# Black Enamel ++++



## manbuckwal (Sep 20, 2014)

Ok I promise these will be the last two bolts I will post. Lol. 

Black Enamel wrapped in some Stabilized Buckeye and another piece of @barry richardson beautiful DIW on gunmetal .
Thanks for looking !!!

Reactions: Like 2 | EyeCandy! 7 | Funny 1 | Way Cool 1


----------



## Tclem (Sep 20, 2014)

Good looking pens tom

Reactions: Thank You! 1


----------



## NYWoodturner (Sep 20, 2014)

Man you got a beautiful finish on that DIW, Its almost 3D. Nice work Tom

Reactions: Thank You! 1


----------



## manbuckwal (Sep 20, 2014)

NYWoodturner said:


> Man you got a beautiful finish on that DIW, Its almost 3D. Nice work Tom



It's all in the wood . Beautiful stuff to work with !


----------



## rdabpenman (Sep 21, 2014)

Another couple of great looking timbers.
Nicely done.

Les

Reactions: Thank You! 1


----------



## Schroedc (Sep 21, 2014)

That DIW always turns out to vibrant! that black enamel hardware really makes the wood pop, I think it's because the hardware is so subtle it doesn't take your eye away from the wood.


----------



## manbuckwal (Sep 21, 2014)

Schroedc said:


> That DIW always turns out to vibrant! that black enamel hardware really makes the wood pop, I think it's because the hardware is so subtle it doesn't take your eye away from the wood.

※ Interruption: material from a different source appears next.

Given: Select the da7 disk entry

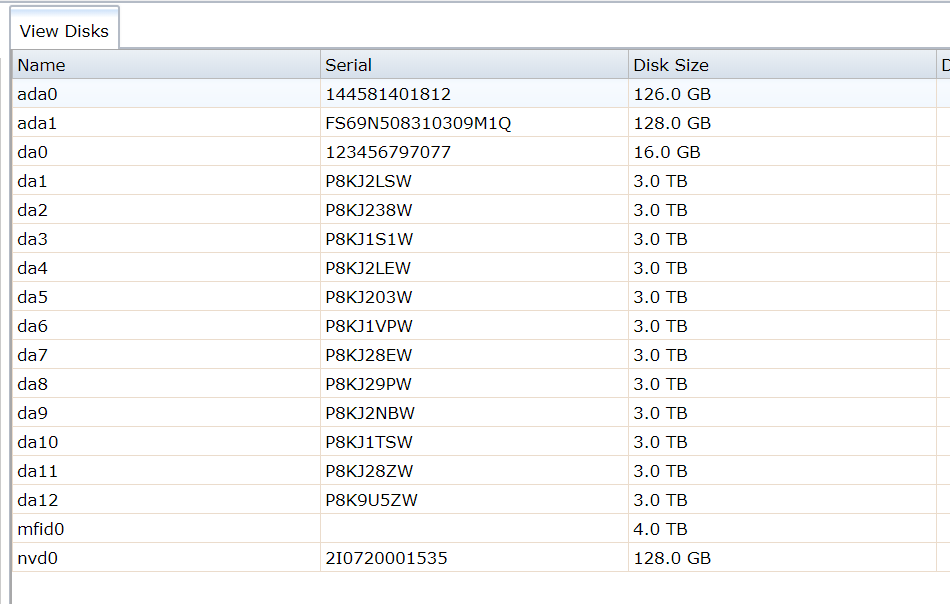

Some of this is DIW very similar in chatoyance like the Osage i have. Not sure if all osage is that way w a shimmery look ? Its a challenge for me matching up the black enamel lol, but the buckeye kind of gives it a camo look and has enough black in it ( imo ) to pair up well enough .


----------



## Mike Caffery (Sep 23, 2014)

Beautiful!!!

Reactions: Thank You! 1


----------